» QUOTED TEXT:

»»

The following esteemed individuals and recordings have been selected for induction into the Blues Hall of Fame by The Blues Foundation. The Hall of Fame committee is chaired by Jim O'Neal, founding editor of Living Blues, and David Sanjek, recently of the BMI Archives. The induction ceremony will be held at The Blues Foundation's Charter Member Dinner on Wednesday, May 7, at the Tunica RiverPark in Tunica, Mississippi, the night before the 2008 Blues Music Awards.

The 2008 inductees include living performers Jimmy McCracklin and Hubert Sumlin, as well as late artists Johnny "Guitar" Watson, Peetie Wheatstraw, Jimmy Witherspoon, and the Mississippi Sheiks. John Hammond and Paul Oliver are the non-performers inducted this year. The play 7 Guitars, by August Wilson, and the book, Moanin' at Midnight: The Life and Times of Howlin' Wolf by James Segrest & Mark Hoffman, were also selected.

««

» TASK LIST:
a - In the Blues Hall of Fame announcement, swap "Charter Member Dinner" for "Members' Banquet" and write out the passage that begins at the words "The following esteemed" and stops after "Blues Music Awards.".
b - Carry on the Blues Hall of Fame announcement from its last sentence.
The items that follow come from a separate source.

» DATA EXCERPTS:
»»

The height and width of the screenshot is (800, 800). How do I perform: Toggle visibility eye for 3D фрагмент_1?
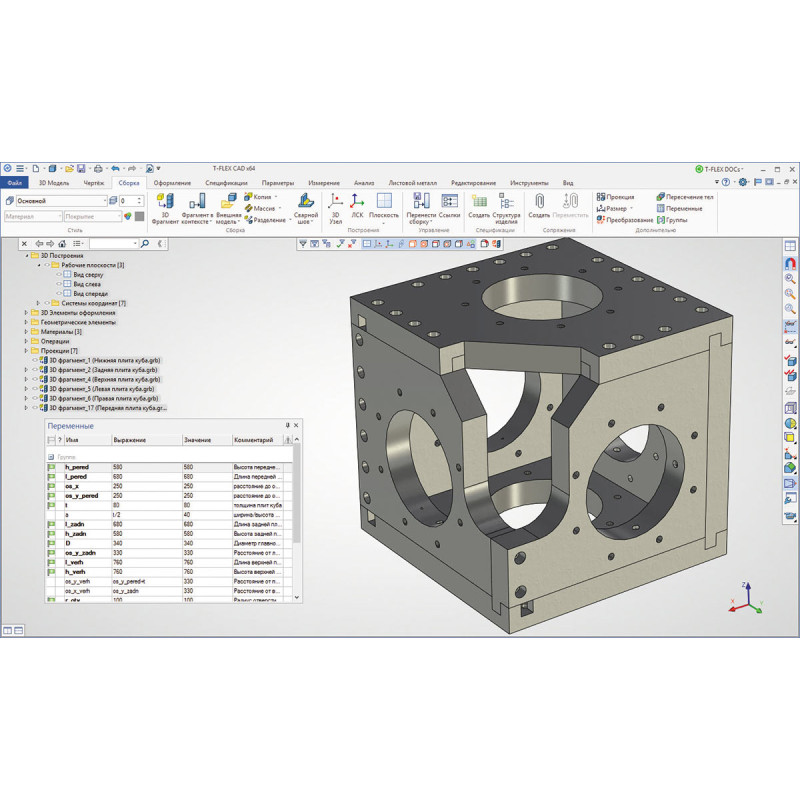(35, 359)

««
»»

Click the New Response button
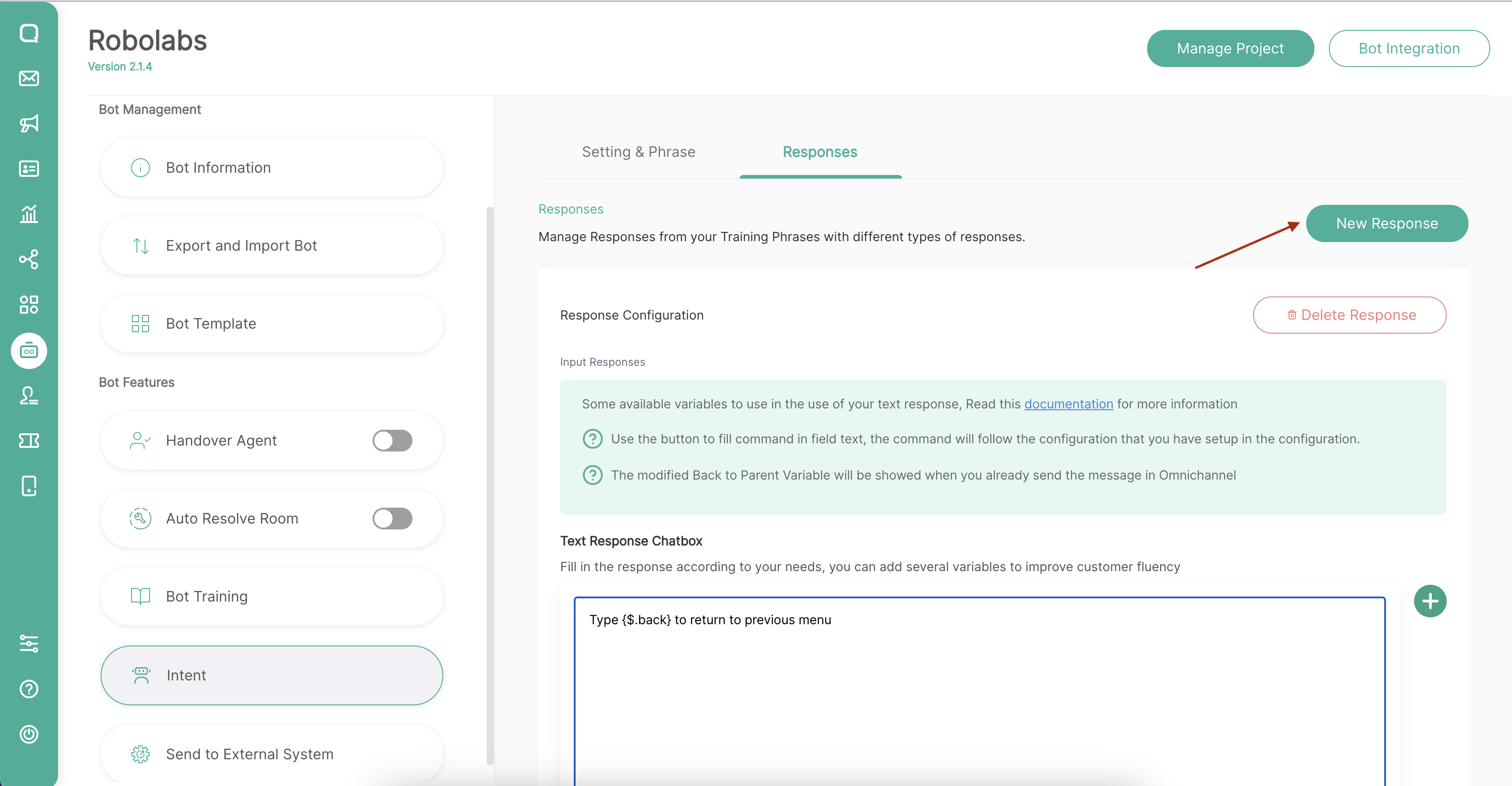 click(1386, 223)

««
»»

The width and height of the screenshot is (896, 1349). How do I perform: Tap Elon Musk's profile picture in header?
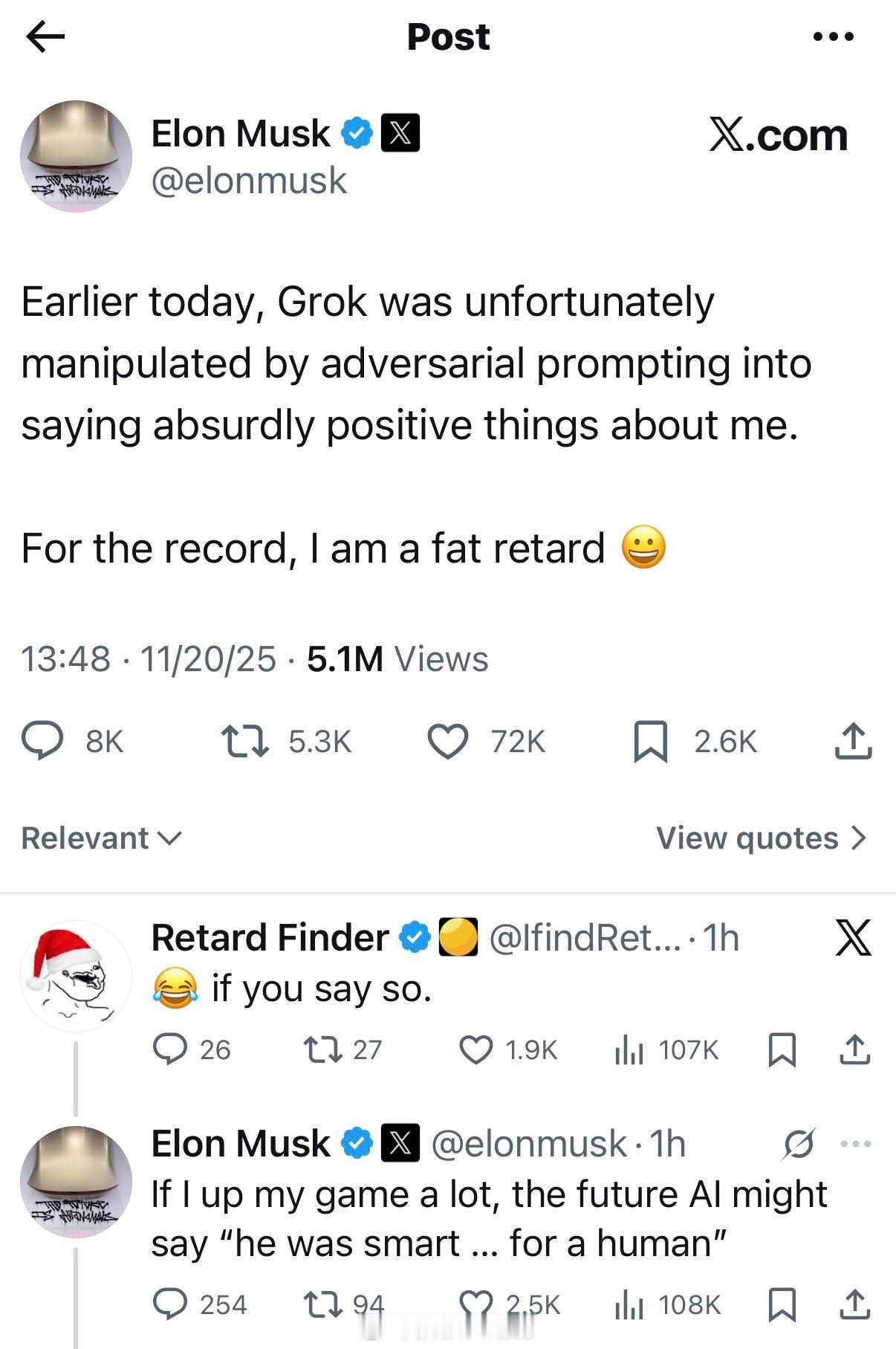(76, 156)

««

» ANSWERS TO THE TASKS:
a -
The following esteemed individuals and recordings have been selected for induction into the Blues Hall of Fame by The Blues Foundation. The Hall of Fame committee is chaired by Jim O'Neal, founding editor of Living Blues, and David Sanjek, recently of the BMI Archives. The induction ceremony will be held at The Blues Foundation's Members' Banquet on Wednesday, May 7, at the Tunica RiverPark in Tunica, Mississippi, the night before the 2008 Blues Music Awards.

b -
The following singles or album tracks will be inducted during the ceremony: "Back-Water Blues" by Bessie Smith; "Double Trouble" by Otis Rush; and "My Babe" by Little Walter. These albums were also chosen for induction: Piney Woods Blues by Big Joe Williams; Members Only by Bobby Bland; Rocks the House by Etta James; Freddy King Sings by Freddy King; and I'm Jimmy Reed by Jimmy Reed

On May 8, the night after the Blues Hall of Fame inductions, The Blues Foundation will present the Blues Music Awards for the first time in their 29-year history in the Mississippi Delta, the birthplace of the Blues. Performers, industry representatives, and fans from around the globe will celebrate the best in Blues recording and performance from the previous year at the Grand Casino Event Center in Tunica Resorts, Mississippi, just down the road from Memphis, the Awards' home since their 1980 inception.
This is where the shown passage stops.